Saturday, 10 May 2014

He Cannot Be Tough On Both

Nick Cohen writes:

The biggest City fraud cases since the crash of 2008 are close to collapsing because of the government's cuts to legal aid.

The refusal of barristers to work at the government's new low rates has already led to Judge Anthony Leonard throwing out charges against five men accused of conning investors out of their savings by selling them land at grotesquely inflated prices.

If the court of appeal upholds the verdict on Tuesday, a string of prosecutions designed to clean up London's financial markets may be dropped.

Last week, solicitors for alleged insider dealers caught in the Financial Conduct's Authority's Operation Tabernula – the most ambitious and expensive investigation into the City – said they would seek to have the charges against their clients thrown out.

Colin Nott, who represents Richard Baldwin, one of six defendants who are due to stand trial in September, said he could not find a QC to represent his client

Unless the fight between the coalition government and the legal profession stopped, it would be impossible for Baldwin to have a fair trial.

Detectives told the Observer that they feared an investigation into the manipulation of Libor rates, welcomed by chancellor George Osborne, could also come to nothing.
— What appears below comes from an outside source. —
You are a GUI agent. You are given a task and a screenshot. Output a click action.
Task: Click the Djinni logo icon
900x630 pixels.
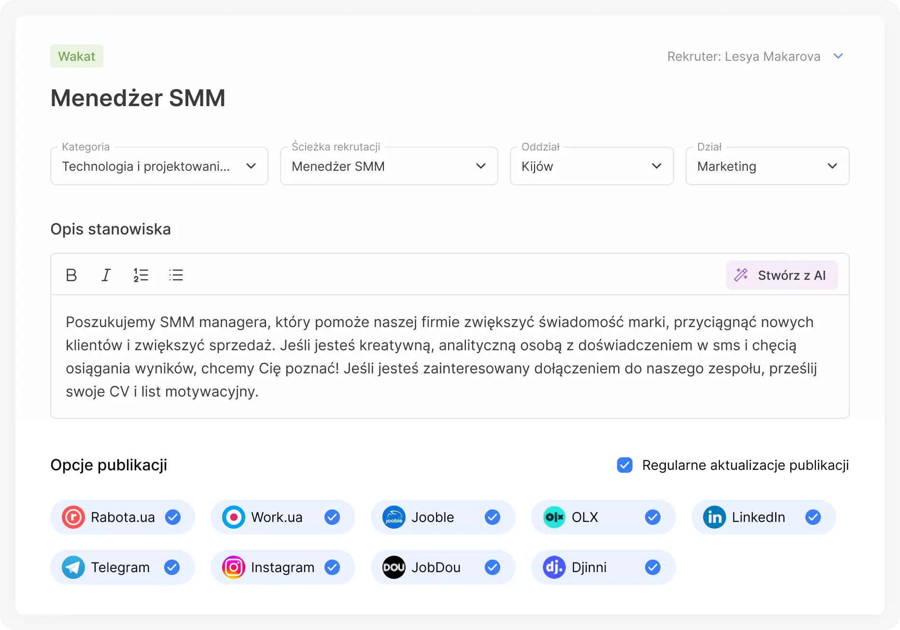pos(554,567)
Chris Grayling, the justice secretary, told the 2012 Conservative party conference:

"I've made no bones about my intention to be a tough justice secretaryToo often those who offend think that nothing will happen to them."

Lawyers now say he can be tough on crime or tough on the legal aid budget, but he cannot be tough on both.

Francis FitzGibbon, one of London's leading criminal QCs, said that Grayling had been so concerned with attacking lawyers and the Human Rights Act that he had not realised he was in danger of making the prosecution of cases of complicated fraud impossible in Britain.

Although they do not like the term, lawyers have gone on strike. Last September, Grayling's department cut the rates for barristers handling complex cases of 16 weeks or longer by 30%.

Barristers representing men accused of duping investors into buying supposedly valuable "development land" refused to carry on. 

The defendants' solicitors contacted 69 sets of barristers' chambers in England, Scotland and Northern Ireland. None would take the case.

Although the government has state-funded "public defenders", who could take the case in theory, just three are qualified to handle serious fraud cases. Two were booked and one was ill.

On 1 May, Judge Leonard refused to delay the trial indefinitely until lawyers could be found.

The defendants could not "receive a fair trial without advocates to represent them," he said. Unless the court of appeal reverses his ruling they will walk free.

Although there is no coordinated boycott, the Bar Council, which regulates barristers, said that a 30% cut coming on top of previous cuts in fees was so severe that QCs were no longer obliged under the "cab-rank rule" to take complex fraud cases

Freed to say "no", scores of barristers have said just that.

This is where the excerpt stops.